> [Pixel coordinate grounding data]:
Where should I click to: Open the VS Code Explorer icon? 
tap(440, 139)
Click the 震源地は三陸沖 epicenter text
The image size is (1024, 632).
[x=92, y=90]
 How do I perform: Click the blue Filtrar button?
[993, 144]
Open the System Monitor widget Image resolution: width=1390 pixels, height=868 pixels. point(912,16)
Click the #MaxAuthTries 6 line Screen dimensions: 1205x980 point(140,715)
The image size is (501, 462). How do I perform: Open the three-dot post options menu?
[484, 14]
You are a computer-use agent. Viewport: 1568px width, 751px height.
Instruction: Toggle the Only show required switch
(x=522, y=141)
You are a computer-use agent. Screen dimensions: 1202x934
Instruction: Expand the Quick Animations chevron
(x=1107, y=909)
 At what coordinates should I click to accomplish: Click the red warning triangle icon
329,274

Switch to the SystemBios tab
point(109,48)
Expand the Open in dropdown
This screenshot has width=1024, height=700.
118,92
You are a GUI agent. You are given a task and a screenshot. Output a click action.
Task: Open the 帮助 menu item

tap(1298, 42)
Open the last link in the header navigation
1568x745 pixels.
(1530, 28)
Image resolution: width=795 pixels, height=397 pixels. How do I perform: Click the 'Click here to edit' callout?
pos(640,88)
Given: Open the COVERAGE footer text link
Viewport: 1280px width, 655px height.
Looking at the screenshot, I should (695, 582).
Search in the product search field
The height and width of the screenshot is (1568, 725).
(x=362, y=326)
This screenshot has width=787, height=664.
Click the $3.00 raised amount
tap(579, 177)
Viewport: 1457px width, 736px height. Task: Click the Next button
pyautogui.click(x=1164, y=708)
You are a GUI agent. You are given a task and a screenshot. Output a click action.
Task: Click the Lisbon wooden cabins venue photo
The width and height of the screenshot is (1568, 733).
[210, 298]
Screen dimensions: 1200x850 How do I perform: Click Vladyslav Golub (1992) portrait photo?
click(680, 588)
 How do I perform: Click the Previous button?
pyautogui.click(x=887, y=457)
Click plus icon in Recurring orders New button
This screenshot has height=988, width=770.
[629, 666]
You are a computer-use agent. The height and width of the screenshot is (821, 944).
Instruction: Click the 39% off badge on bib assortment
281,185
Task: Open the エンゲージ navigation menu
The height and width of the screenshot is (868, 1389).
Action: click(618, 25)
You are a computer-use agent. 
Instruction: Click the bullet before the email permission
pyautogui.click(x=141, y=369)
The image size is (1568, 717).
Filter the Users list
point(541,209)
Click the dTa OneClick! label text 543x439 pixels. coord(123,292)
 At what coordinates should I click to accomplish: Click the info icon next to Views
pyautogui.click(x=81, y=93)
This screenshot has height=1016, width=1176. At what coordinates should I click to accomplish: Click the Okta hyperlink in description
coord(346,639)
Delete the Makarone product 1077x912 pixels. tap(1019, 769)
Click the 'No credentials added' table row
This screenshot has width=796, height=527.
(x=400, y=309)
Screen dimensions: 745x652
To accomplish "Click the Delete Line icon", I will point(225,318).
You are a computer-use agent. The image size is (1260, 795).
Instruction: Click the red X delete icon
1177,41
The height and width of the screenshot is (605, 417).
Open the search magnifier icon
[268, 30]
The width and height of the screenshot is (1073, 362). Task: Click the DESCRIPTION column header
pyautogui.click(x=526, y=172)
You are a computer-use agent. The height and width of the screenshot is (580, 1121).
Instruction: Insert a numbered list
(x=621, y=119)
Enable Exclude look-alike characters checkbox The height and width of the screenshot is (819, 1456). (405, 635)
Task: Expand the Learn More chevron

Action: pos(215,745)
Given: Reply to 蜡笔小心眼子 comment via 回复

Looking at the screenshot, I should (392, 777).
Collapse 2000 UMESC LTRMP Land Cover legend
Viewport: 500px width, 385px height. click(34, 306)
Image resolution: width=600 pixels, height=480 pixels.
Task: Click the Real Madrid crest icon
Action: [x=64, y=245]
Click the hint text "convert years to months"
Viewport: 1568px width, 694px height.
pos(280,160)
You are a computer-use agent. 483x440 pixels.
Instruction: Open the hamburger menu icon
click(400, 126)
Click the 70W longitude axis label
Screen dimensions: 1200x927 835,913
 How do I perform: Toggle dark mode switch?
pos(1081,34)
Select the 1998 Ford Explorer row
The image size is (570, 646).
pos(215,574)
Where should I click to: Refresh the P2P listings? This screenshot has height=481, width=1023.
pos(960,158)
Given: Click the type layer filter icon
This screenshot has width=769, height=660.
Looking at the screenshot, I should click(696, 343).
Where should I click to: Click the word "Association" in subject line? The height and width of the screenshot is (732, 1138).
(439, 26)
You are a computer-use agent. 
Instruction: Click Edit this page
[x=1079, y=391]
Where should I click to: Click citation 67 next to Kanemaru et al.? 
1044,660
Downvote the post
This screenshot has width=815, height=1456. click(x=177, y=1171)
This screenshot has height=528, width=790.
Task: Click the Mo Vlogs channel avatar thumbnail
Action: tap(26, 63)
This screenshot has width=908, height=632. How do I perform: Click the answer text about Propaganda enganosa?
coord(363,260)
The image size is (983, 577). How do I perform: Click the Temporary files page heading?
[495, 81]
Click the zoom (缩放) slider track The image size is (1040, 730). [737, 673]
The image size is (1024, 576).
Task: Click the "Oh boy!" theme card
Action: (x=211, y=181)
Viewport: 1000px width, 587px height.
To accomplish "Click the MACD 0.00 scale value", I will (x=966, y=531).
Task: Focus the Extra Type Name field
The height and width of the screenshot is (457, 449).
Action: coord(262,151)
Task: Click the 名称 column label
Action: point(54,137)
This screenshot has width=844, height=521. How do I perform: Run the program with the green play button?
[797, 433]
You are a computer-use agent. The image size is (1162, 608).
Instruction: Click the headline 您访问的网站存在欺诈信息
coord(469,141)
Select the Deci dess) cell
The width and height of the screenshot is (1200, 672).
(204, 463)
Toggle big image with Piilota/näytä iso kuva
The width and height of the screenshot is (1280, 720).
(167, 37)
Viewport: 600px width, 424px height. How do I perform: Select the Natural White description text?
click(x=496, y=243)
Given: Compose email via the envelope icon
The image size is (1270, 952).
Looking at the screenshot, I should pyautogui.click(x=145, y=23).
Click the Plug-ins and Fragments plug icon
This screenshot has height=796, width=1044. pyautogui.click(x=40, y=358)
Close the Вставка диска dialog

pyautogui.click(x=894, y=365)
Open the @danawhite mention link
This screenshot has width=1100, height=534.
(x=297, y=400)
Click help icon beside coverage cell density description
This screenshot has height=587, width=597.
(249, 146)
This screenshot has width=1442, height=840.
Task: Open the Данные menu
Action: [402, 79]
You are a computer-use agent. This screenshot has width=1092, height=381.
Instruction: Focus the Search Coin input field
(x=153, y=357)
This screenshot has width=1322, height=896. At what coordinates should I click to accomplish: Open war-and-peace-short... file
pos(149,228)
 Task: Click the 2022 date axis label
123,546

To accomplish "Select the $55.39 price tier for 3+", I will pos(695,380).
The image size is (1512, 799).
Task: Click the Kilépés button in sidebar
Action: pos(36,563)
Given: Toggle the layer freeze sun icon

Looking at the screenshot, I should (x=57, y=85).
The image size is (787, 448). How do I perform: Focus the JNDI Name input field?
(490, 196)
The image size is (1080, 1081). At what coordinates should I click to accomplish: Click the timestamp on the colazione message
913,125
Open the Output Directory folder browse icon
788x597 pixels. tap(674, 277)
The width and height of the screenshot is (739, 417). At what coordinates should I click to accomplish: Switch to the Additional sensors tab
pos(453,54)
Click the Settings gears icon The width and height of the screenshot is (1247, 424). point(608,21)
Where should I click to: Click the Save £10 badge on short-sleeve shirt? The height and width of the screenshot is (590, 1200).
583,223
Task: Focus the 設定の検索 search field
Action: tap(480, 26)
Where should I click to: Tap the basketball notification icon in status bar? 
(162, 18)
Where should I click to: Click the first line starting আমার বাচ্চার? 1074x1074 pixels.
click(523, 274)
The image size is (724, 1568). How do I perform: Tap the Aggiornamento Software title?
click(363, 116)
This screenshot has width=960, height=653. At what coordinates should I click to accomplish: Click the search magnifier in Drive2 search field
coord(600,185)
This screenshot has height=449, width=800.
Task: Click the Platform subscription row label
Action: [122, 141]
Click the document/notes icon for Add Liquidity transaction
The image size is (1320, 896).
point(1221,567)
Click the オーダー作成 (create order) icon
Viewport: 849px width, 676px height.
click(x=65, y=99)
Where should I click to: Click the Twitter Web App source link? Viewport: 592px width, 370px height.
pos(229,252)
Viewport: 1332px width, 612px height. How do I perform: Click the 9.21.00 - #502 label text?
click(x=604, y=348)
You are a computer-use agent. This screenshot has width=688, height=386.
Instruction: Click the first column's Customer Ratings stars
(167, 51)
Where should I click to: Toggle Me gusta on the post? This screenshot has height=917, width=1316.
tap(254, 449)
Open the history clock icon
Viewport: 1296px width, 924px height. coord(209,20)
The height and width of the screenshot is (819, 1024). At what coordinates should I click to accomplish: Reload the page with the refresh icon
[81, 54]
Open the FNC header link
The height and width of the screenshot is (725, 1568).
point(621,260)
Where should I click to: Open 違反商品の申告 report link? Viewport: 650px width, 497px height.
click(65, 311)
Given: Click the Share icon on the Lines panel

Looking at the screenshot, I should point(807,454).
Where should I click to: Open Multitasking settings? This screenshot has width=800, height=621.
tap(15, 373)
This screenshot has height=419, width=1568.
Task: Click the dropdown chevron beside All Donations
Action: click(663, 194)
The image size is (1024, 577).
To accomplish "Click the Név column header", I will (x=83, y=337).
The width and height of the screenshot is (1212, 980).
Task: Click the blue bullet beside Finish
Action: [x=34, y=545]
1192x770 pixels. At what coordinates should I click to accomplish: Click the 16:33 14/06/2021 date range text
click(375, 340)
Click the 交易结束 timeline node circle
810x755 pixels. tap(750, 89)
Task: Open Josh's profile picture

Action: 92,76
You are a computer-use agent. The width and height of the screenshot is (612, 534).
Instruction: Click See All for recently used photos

> [WHAT YOU HAVE TO DO]:
Give back the opening line of the records above and every line after it, up to and including the one with "Open the System", unchanged.

> [WRITTEN RESPONSE]:
Where should I click to: Open the VS Code Explorer icon? 
tap(440, 139)
Click the 震源地は三陸沖 epicenter text
The image size is (1024, 632).
[x=92, y=90]
 How do I perform: Click the blue Filtrar button?
[993, 144]
Open the System Monitor widget Image resolution: width=1390 pixels, height=868 pixels. point(912,16)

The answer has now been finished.